Tarush Mohanti / Daily Nexus

Tarush Mohanti / Daily Nexus

Nestled just around the corner of Beauville, France lies a town laden with rusty military tanks, chipped-paint buildings and dusty roads. Men in camouflage garb bustle about, tending to wounded comrades and toasting to victories. Women dressed in bright pastels stage cat fights, ambush SS soldiers and operate time machines.

Clearly, the World War II town of Marwencol is no ordinary community. In fact, it exists in two different spaces: in the physical realm as a backyard 1:6 scale model project and in Mark Hogancamp’s mind as a therapeutic endeavor.

■ ■ ■ ■ ■

Task details:
Reproduce the part of the Marwencol article starting with "Clearly, the World" and going on through "a therapeutic endeavor.". The entries that come next are separate material, apart from the Marwencol article.

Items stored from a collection
■ ■ ■ ■ ■

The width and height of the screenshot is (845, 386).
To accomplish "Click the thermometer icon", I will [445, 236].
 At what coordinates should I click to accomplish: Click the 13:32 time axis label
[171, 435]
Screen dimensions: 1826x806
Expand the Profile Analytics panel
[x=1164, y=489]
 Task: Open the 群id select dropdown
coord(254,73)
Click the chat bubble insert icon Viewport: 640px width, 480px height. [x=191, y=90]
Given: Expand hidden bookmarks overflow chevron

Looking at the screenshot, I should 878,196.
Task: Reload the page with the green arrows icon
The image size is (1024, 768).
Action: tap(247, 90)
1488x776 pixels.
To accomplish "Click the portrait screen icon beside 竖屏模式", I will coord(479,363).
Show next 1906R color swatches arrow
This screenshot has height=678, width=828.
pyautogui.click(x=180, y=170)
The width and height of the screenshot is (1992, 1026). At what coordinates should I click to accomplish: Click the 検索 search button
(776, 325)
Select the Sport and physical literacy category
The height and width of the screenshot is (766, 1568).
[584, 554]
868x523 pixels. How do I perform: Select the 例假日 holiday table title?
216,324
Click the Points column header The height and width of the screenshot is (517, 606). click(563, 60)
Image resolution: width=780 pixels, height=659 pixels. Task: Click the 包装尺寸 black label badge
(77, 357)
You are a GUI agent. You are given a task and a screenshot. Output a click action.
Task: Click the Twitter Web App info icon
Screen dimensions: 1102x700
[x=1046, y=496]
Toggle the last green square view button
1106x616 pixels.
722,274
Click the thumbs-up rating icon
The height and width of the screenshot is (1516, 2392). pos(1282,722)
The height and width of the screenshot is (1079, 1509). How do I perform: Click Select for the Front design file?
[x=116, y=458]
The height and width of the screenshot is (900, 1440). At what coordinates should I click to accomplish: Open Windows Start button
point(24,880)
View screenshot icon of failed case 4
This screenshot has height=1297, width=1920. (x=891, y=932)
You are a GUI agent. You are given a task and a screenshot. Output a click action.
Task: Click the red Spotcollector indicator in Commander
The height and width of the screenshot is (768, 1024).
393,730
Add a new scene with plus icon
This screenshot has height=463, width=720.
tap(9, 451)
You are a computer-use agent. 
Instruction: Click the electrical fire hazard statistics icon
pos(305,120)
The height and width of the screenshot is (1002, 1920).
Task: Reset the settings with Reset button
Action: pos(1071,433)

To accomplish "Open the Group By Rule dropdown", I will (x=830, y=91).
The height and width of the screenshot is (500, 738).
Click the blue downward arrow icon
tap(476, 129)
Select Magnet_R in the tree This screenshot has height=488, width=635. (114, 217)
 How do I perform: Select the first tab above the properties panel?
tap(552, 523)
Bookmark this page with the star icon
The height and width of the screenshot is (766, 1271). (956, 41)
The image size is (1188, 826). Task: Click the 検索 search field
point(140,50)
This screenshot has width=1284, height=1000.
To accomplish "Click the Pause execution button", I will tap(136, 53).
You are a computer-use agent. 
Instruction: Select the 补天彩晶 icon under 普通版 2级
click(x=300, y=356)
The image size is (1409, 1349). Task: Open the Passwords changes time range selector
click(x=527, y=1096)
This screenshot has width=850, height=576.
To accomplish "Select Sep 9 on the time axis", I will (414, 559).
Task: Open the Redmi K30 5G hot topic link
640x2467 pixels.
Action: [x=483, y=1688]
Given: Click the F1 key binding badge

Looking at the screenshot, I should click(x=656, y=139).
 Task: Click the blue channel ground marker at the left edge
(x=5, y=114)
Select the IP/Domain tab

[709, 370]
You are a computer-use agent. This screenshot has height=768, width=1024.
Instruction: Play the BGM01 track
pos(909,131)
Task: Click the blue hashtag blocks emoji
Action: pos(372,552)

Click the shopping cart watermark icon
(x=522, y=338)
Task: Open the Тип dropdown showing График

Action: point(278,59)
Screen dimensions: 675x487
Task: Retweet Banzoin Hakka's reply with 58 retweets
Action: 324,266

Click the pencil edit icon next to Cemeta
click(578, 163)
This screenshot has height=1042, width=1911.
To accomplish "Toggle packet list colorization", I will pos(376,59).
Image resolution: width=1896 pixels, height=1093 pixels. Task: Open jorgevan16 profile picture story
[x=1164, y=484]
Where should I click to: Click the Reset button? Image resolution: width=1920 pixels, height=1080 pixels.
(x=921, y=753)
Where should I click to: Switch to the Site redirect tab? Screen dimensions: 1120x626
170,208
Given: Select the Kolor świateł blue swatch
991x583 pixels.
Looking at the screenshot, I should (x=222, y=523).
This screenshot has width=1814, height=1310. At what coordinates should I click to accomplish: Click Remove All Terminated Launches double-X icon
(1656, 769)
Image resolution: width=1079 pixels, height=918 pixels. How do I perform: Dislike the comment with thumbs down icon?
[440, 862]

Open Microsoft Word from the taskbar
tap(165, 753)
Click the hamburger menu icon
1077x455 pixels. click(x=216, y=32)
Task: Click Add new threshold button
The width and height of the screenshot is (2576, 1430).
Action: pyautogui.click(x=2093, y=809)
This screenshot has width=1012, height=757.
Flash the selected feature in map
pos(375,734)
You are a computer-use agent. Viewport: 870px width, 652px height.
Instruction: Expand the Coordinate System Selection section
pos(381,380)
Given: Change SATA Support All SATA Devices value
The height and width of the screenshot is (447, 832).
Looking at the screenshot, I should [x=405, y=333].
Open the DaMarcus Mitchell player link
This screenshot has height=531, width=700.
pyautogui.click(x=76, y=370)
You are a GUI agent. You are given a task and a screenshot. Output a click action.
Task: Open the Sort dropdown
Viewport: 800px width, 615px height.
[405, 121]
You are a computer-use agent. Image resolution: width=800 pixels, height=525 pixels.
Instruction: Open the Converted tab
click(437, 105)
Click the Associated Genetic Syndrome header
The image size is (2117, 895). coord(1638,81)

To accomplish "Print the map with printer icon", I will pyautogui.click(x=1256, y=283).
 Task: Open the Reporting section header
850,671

■ ■ ■ ■ ■

Answer:
Clearly, the World War II town of Marwencol is no ordinary community. In fact, it exists in two different spaces: in the physical realm as a backyard 1:6 scale model project and in Mark Hogancamp’s mind as a therapeutic endeavor.